Collection entries
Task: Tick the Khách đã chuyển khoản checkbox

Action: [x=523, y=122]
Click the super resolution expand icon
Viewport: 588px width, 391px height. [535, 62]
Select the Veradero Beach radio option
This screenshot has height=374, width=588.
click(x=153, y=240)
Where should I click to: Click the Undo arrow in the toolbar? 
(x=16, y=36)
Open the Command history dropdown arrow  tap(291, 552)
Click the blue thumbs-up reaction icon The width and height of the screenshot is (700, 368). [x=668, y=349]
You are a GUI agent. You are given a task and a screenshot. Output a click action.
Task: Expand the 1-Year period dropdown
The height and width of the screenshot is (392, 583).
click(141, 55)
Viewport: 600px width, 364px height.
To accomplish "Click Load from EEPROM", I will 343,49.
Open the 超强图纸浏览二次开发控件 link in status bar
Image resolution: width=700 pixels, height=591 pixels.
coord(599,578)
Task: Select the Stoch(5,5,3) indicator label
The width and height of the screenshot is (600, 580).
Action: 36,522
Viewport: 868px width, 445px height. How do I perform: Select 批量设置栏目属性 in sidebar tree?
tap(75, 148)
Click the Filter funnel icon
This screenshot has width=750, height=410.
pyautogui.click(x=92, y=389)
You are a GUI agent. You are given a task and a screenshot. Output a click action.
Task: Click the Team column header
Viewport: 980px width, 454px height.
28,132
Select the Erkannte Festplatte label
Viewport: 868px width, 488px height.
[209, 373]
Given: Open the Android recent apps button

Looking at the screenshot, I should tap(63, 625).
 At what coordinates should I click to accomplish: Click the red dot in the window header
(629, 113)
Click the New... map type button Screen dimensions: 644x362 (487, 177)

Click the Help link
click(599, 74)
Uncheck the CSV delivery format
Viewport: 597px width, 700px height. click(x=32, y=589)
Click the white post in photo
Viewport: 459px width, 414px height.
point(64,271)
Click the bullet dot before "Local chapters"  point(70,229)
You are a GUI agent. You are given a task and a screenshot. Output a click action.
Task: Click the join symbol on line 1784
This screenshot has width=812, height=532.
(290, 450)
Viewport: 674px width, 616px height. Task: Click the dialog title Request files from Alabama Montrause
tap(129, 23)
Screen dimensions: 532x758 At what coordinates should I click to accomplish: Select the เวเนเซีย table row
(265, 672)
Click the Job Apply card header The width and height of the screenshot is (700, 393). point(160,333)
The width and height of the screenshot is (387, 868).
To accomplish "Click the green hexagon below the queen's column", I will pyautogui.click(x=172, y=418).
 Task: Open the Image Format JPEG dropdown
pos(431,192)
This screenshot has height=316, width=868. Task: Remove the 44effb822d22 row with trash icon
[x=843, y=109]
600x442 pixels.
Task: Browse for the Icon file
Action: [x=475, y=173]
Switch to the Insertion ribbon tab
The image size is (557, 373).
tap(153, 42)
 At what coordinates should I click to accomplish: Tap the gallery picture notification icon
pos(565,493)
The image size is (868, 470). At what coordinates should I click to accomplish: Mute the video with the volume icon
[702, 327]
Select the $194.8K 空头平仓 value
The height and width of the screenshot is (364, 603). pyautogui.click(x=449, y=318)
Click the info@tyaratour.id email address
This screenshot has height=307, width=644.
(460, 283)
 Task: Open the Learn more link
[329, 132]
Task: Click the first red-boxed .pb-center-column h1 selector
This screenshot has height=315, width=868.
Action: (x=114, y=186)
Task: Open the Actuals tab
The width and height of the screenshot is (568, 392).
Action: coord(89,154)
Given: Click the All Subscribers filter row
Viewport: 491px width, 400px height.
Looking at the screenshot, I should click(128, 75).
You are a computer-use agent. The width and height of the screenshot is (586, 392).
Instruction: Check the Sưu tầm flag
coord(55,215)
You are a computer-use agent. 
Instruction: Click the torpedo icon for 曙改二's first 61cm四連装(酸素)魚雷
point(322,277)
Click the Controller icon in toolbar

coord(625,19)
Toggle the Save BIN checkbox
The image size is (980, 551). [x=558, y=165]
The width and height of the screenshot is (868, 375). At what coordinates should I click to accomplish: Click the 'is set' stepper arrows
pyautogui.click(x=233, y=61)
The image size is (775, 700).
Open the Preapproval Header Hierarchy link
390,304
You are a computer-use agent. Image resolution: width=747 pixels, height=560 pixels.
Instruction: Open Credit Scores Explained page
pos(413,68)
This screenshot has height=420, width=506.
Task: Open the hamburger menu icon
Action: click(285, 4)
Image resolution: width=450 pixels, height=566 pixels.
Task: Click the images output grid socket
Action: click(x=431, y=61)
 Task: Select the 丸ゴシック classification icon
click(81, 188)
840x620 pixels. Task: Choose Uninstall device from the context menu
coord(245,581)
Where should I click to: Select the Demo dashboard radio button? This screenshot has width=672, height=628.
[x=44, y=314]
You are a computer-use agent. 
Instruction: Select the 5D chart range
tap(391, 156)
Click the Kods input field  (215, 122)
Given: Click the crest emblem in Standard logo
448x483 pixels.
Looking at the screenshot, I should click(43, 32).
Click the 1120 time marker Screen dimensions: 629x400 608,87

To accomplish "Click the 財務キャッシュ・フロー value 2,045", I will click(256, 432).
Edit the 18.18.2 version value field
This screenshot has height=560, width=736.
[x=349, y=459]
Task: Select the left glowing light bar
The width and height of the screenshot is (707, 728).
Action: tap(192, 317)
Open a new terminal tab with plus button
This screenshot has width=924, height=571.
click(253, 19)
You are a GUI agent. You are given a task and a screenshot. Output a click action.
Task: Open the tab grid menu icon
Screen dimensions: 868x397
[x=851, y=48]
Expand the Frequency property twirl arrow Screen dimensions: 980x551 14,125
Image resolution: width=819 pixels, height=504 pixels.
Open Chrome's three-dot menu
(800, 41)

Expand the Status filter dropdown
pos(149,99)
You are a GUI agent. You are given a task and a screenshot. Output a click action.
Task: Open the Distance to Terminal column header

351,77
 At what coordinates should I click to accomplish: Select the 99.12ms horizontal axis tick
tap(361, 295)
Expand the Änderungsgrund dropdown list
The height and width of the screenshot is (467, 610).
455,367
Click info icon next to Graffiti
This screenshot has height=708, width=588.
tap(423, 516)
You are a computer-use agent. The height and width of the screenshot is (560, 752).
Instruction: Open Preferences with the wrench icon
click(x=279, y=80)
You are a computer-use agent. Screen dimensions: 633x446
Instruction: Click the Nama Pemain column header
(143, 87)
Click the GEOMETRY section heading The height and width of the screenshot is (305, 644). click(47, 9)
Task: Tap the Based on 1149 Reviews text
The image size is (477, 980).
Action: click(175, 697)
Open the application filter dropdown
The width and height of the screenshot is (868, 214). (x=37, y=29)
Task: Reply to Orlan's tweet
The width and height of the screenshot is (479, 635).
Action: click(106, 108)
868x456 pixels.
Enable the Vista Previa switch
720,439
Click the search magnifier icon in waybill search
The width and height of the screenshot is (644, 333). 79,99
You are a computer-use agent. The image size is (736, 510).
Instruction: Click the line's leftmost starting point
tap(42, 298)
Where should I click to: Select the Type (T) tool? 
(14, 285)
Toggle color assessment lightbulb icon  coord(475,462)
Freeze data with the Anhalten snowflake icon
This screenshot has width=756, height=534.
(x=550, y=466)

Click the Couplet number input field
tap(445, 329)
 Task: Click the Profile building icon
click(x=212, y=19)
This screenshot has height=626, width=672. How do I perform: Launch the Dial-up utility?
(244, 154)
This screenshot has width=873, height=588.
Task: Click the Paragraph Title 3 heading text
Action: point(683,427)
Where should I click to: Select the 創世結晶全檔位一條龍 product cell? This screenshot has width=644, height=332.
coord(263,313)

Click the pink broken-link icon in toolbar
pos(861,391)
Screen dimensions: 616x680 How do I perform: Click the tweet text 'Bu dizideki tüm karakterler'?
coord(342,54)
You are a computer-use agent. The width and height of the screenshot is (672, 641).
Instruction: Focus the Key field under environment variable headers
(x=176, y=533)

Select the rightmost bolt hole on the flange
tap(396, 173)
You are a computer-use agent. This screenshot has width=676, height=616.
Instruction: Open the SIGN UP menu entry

▶ EXERCISE:
Above are some records; copy exactly the lines from the one with "The width and height of the screenshot is (387, 868)." through the one with "is (586, 392).", both included, and no others.

▶ SOLUTION FOR THIS EXERCISE:
The width and height of the screenshot is (387, 868).
To accomplish "Click the green hexagon below the queen's column", I will pyautogui.click(x=172, y=418).
 Task: Open the Image Format JPEG dropdown
pos(431,192)
This screenshot has height=316, width=868. Task: Remove the 44effb822d22 row with trash icon
[x=843, y=109]
600x442 pixels.
Task: Browse for the Icon file
Action: [x=475, y=173]
Switch to the Insertion ribbon tab
The image size is (557, 373).
tap(153, 42)
 At what coordinates should I click to accomplish: Tap the gallery picture notification icon
pos(565,493)
The image size is (868, 470). At what coordinates should I click to accomplish: Mute the video with the volume icon
[702, 327]
Select the $194.8K 空头平仓 value
The height and width of the screenshot is (364, 603). pyautogui.click(x=449, y=318)
Click the info@tyaratour.id email address
This screenshot has height=307, width=644.
(460, 283)
 Task: Open the Learn more link
[329, 132]
Task: Click the first red-boxed .pb-center-column h1 selector
This screenshot has height=315, width=868.
Action: (x=114, y=186)
Task: Open the Actuals tab
The width and height of the screenshot is (568, 392).
Action: coord(89,154)
Given: Click the All Subscribers filter row
Viewport: 491px width, 400px height.
Looking at the screenshot, I should click(128, 75).
You are a computer-use agent. The width and height of the screenshot is (586, 392).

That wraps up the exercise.